Certain types of contracts, generally those that can't possibly be finished within one year, are *unenforceable* in court unless written, because it's too easy for people to have different memories of conversations that occurred years ago. It's still a contract, but the court will essentially say "we can't be sure what the terms of the contract we're; either party may be remembering wrong".
Purchased Frozen, Finding Dory, and Dr. Strange - total price $15.
1. Digital editions can be purchased directly without buying discs.
2. Digital editions are often given away as codes.
3. Disney is arguing about licenses. Well Mr. Disney? Where the !@#$ are my licenses? I have yet to get one...
4. Disney is shuttering their digital Disney Anywhere site and migrating to their new Movies Anywhere site. Thousands of people are going to lose ALL the digital editions they have purchased. And the DOJ won't do a damn thing. So !@#$% Disney.
The Mouse is a rights offender.
What you say is true, but has no practical effect in this instance. The store sells exactly what they bought - whatever is in the box, with whatever terms and promises appear in or on the box. They can't sell what they don't have.
There are two possibilities:
Disney sold what they intended to sell, a Blu-Ray combined with a license for the original retail purchaser to download a copy, using the code included in the box.
If that's what the store bought, that's what they can sell. Netflix would have purchased a disc at retail, and a license for THEM to download a copy.

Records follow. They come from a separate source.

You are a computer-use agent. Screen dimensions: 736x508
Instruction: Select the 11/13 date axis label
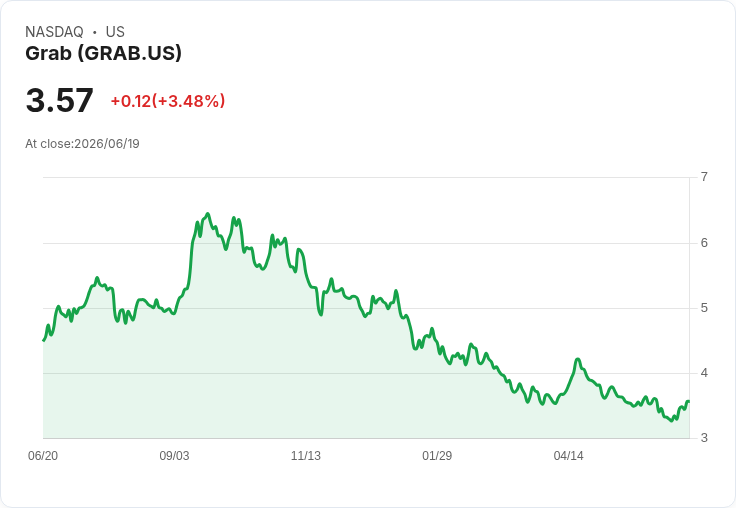point(306,455)
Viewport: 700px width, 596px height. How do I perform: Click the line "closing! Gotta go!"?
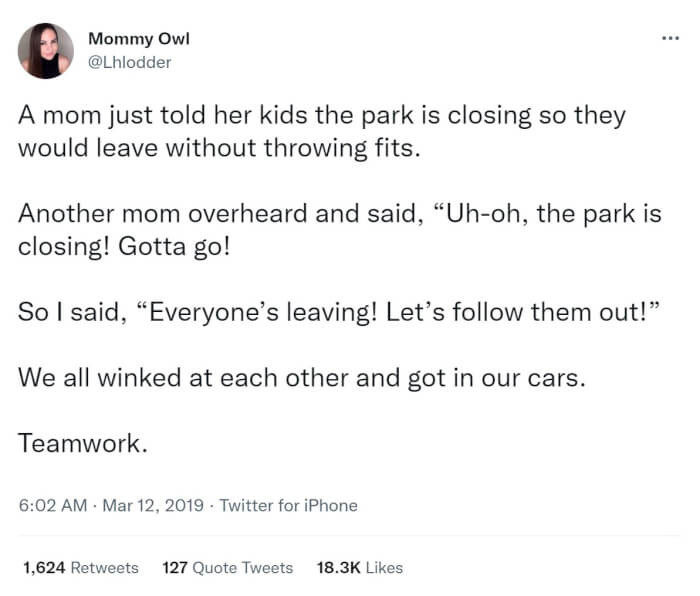coord(124,247)
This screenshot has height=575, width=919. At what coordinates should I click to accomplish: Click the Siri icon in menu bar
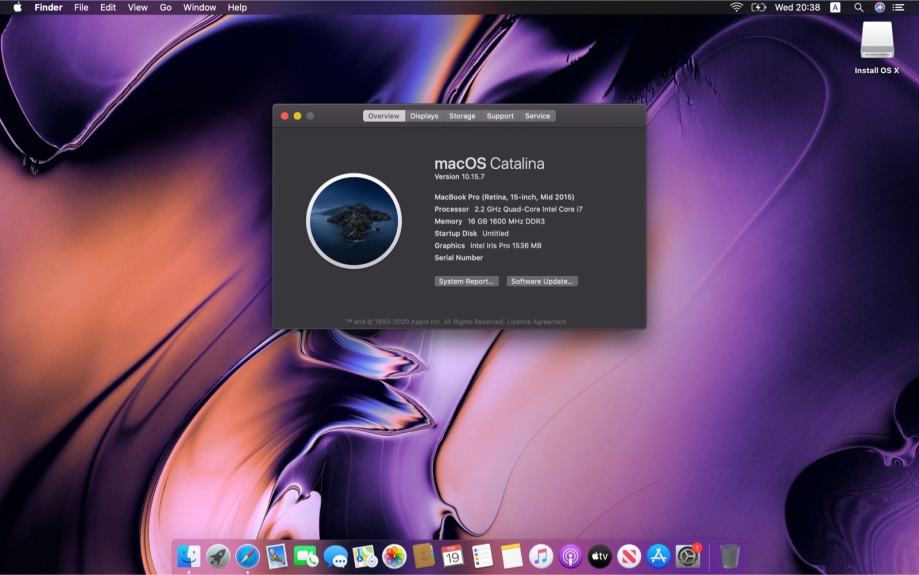(x=880, y=7)
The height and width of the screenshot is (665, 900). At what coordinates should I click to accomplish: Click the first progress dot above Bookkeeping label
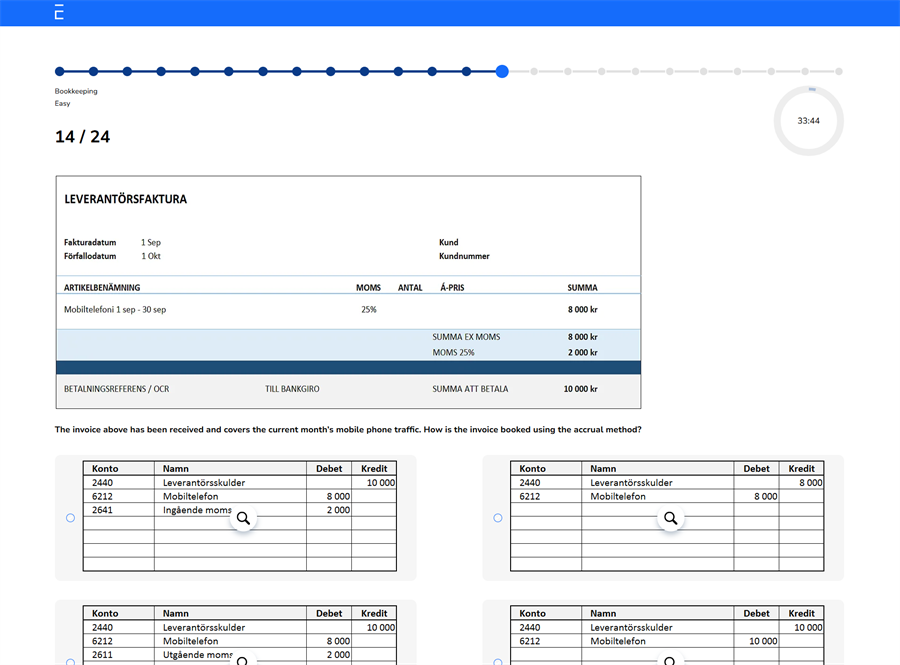pos(60,71)
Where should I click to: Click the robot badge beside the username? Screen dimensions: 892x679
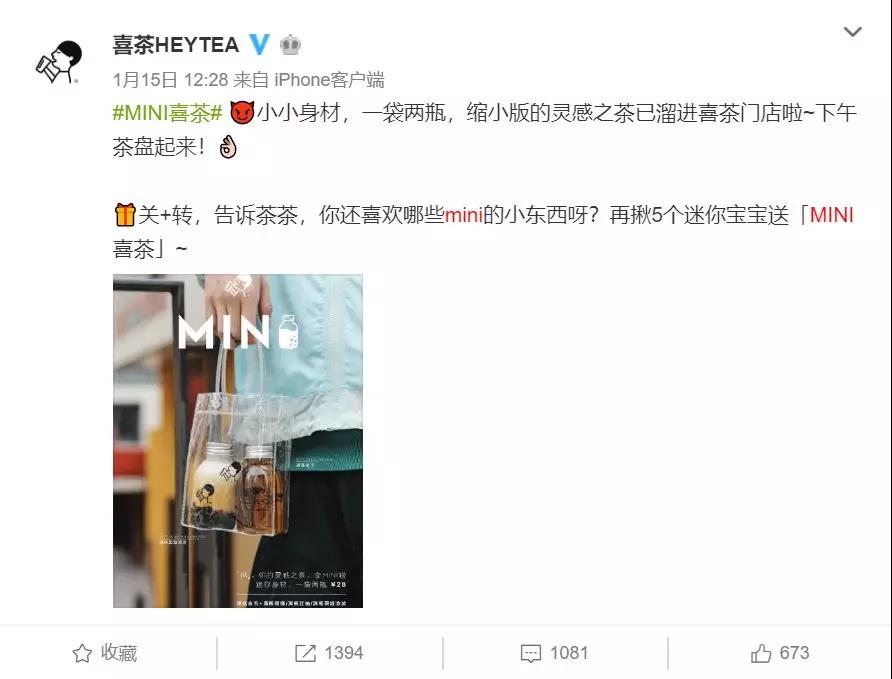coord(290,45)
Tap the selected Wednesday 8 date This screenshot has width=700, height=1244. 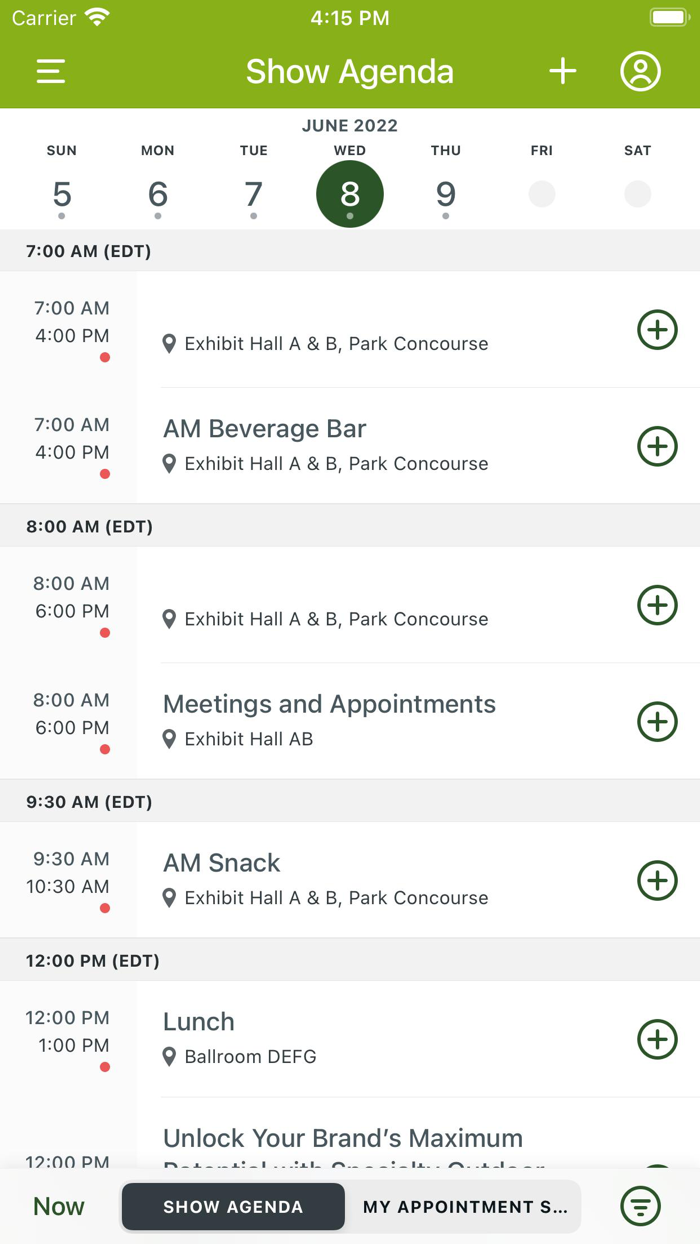point(350,193)
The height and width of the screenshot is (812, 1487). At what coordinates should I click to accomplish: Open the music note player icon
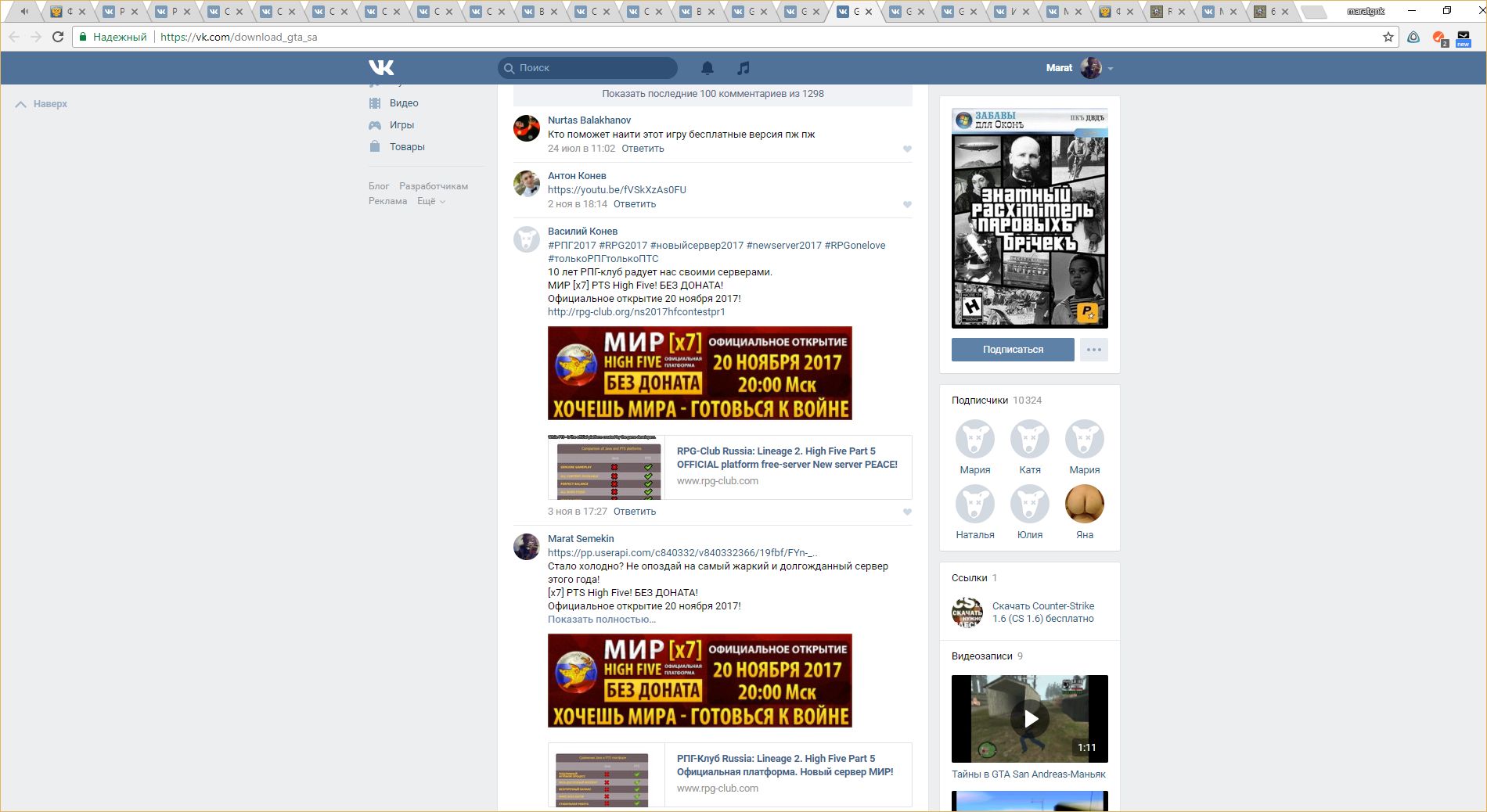[744, 68]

Alternatively, if the Disney sold a FULLY TRANSFERABLE right to a digital copy, the store bought that and sold it to Netflix, who can sell it to you.
Either way, the purchaser (Netflix in this case) is buying *whatever* the store bought, the store is basically the mailman. If the store bought a non-transferable right, valid only for the original retail purchaser of the package it doesn't magically become fully transferable under any contract law. (First sale doctrine applies only to tangible copies, and only those copies that are owned, not licensed or leased.)
The exact terms that Disney used in the offer, and whether they are inside or outside of the package, will determine what they sold. It doesn't matter if the item was delivered by UPS, FedEx or a retail store - Netflix ends up getting whatever Disney sold.
> contract of exchange (for lack of a better term) between the retail store and the customer. No where in there is the contract with the MAKER OF THE GOOD, in this case, Disney.
My other reply has my analysis of how I think it makes sense to look at this, but the retail customer DOES in fact also have a sale contract with the manufacturer / producer, which doesn't involve the store. The warranty included with most physical products is part of that contract.
Offer: If you buy my book (from any store) and bring it to me, I'll sign it.
When a box says "1 year manufacturer's warranty", that's an offer from the manufacturer to the retail customer - if you buy this product, will provide warranty. The purchaser can accept that offer by purchasing the product.
I haven't read the terms of the Disney offer, but it might say, in effect, "if you buy this DVD, we'll give you a download copy too". That would set up a contract between Disney and the purchaser.
It's ALSO possible for a retailer to be the "agent" of the manufacturer, but that would be more likely if the retailer sells only one brand and the manufacturer controls some aspects of how the retailer operates. An example would be a Dodge dealer. In some cases, a promise from Dodge dealers related to warranty, financing, etc could be binding on Dodge, because the dealer could be functioning as an agent of Dodge. No Power of Attorney document required.